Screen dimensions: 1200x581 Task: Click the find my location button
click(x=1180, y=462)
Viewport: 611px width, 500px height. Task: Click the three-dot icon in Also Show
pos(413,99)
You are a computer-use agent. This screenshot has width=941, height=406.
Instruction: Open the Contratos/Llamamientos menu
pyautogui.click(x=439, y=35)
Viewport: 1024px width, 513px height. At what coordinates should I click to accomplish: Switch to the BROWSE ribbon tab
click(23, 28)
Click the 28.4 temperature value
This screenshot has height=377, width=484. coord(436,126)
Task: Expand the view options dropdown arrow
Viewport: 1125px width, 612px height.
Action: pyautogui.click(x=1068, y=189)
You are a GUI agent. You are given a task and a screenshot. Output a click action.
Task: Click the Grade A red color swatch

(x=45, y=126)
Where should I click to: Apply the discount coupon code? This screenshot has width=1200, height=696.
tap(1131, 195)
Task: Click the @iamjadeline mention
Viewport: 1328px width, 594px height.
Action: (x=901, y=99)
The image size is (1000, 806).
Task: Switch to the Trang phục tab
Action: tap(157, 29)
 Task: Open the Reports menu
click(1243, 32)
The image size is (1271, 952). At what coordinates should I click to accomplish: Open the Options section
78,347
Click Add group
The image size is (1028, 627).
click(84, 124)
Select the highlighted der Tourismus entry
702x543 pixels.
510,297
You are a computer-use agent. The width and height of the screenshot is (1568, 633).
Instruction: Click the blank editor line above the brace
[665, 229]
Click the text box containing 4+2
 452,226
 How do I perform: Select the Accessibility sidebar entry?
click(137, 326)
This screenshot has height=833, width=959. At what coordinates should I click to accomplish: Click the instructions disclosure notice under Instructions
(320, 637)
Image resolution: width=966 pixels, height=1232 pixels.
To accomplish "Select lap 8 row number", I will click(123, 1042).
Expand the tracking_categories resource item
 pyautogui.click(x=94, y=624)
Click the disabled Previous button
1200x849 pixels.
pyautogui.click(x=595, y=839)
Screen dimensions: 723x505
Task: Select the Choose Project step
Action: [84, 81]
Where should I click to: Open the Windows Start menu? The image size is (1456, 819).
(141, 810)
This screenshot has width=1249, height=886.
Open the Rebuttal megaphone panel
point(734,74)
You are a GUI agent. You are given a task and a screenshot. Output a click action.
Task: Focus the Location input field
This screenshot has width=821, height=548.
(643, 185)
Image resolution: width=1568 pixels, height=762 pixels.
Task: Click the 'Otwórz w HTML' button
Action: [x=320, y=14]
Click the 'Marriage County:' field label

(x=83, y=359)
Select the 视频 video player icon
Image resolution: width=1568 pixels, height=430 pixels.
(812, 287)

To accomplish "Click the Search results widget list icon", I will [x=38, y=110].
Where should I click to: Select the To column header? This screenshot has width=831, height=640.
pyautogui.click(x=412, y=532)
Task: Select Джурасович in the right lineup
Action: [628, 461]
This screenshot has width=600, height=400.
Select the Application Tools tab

────────

• [Activity]: Line count for "computer": determine it from the data and answer with the number by itself.

• [Response for this exercise]: 2